The performance results are shown in Fig. 13 and indicate that processing time of the rules depends on the number of actuation conflicts to be identified and resolved. Without actuation conflicts, the performance results are mainly determined by the number of actuators involved in SIS. These results suggest that the proposed approach is suitable for SIS with no more than a few thousand actuators and a few hundred conflicts (e.g., smart homes, smart buildings, etc.). It should be noted that the DevOps approach is an agile and incremental approach. Due to the consecutive design loops, it is unlikely that the number of potential conflicts detected in the design will be more than a few hundred.

Fig. 13.
figure 13

SWRL rule performance results for different actuation conflict configurations.

6 Future Work

While the identification of actuation conflicts is automatic, their resolution is semi-automatic. Actuation Conflicts Managers (ACM) are automatically instantiated to resolve conflicts at relevant points in the design. However, these ACM are black boxes and require designers to manually select concrete ACM from a set of available off-the-shelf ACM. To better assist designers in this task, we plan to extend the proposed ontology with additional semantics that allow selection of relevant off-the-shelf ACM based on their configuration (input/output types, command types, etc.).

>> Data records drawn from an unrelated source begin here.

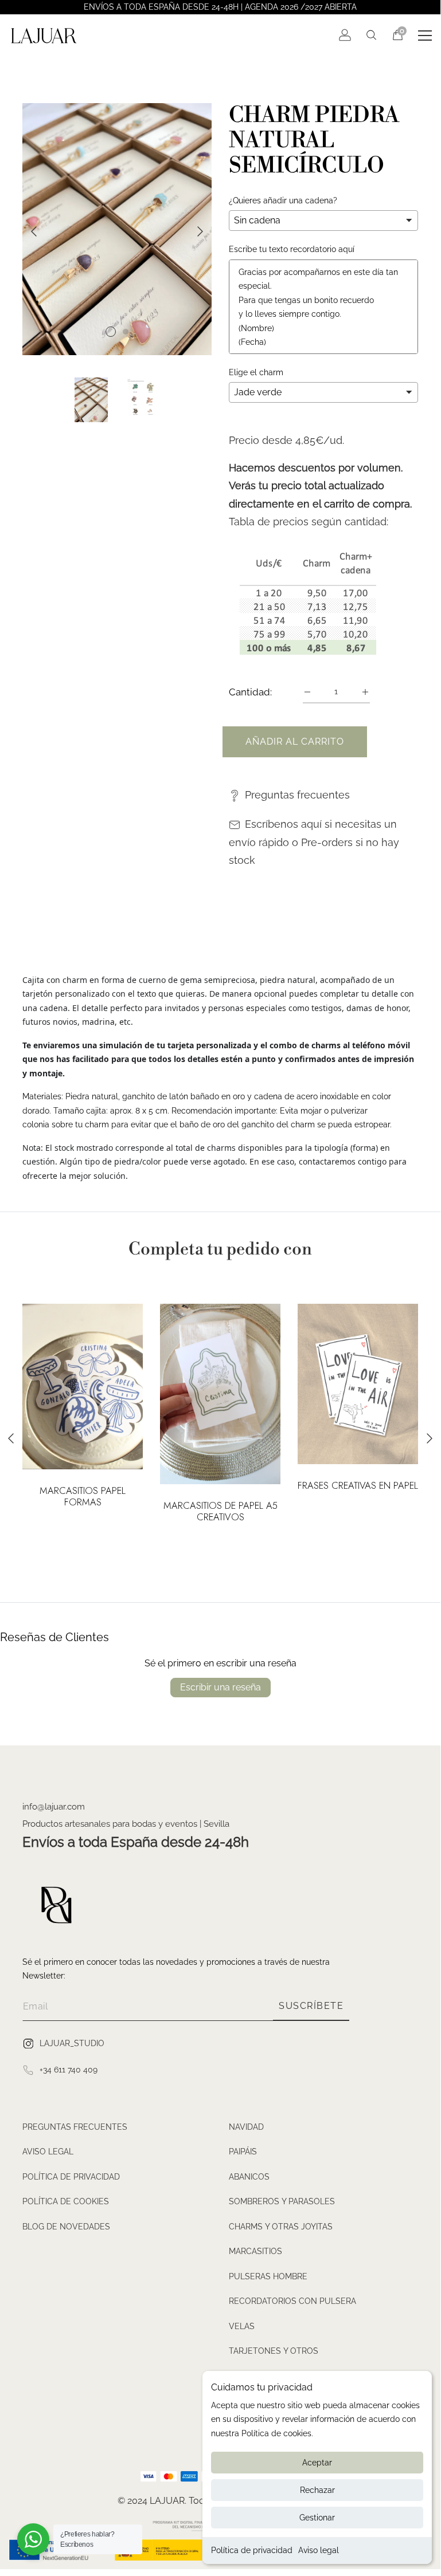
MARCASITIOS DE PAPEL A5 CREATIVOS (220, 1511)
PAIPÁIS (243, 2151)
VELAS (242, 2326)
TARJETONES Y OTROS (273, 2350)
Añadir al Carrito (294, 741)
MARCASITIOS (255, 2251)
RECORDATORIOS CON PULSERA (292, 2301)
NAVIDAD (246, 2126)
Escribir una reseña (220, 1687)
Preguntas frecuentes (297, 795)
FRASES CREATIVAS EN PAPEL (358, 1486)
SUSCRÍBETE (311, 2005)
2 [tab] (125, 332)
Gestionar (317, 2517)
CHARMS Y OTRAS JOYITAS (281, 2226)
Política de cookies (65, 2201)
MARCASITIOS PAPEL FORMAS (83, 1496)
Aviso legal (318, 2550)
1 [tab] (111, 332)
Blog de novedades (66, 2226)
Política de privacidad (251, 2550)
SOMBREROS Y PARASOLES (282, 2201)
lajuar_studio (72, 2043)
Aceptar (317, 2462)
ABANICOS (249, 2176)
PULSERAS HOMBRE (268, 2276)
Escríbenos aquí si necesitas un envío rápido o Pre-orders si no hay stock (314, 842)
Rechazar (317, 2490)
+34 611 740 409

Performance wise, we plan to compare the SWRL-based approach with an approach based on Shapes Constraint Language (SHACL) [21]. SHACL is a standard validation language that allows to define rules whose violations are formalized into reports. It also can be used as a modelling language through SPARQL-based constructs.

Finally, the proposed ontology is simple enough to have its concepts and relationships aligned with those from existing ontologies. For example, we plan to align the proposed ontology with the Smart Applications REFerence ontology (SAREF) and its extensions [22].

7 Conclusion

In the realm of trustworthy Smart IoT-based Systems (SIS), the implementation of actuators at the edge of their infrastructure requires new development tools to help DevOps stakeholders detect and resolve actuation conflicts that can lead to unexpected and potentially harmful behavior as early as possible. While much work as gone into identifying and resolving direct actuation conflicts (concurrent access to a common actuator), little attention has been paid to the indirect conflicts (concurrent access to physical properties) introduced by SIS and the devices they implement at the edge of their infrastructure. These conflicts can be subtle, making them difficult to detect. Their resolution must take into account subjective knowledge related to the context of use of SIS and user expectations.

In this context, a lightweight ontology was proposed to provide DevOps stakeholders with (1) a semantic meta-modelling framework to formally describe SIS and the actuators with which they interact from deployment and integration models; (2) a set of 6 SWRL rules used in conjunction with a DL-based reasoner to automatically identify and semi-automatically resolve actuation conflicts. Performance analysis of the proposed approach for different configurations of actuation conflicts has shown that it is acceptable for SIS with up to a thousand actuators and a few hundred actuation conflicts, making it suitable for smart home, smart building, etc. use-cases.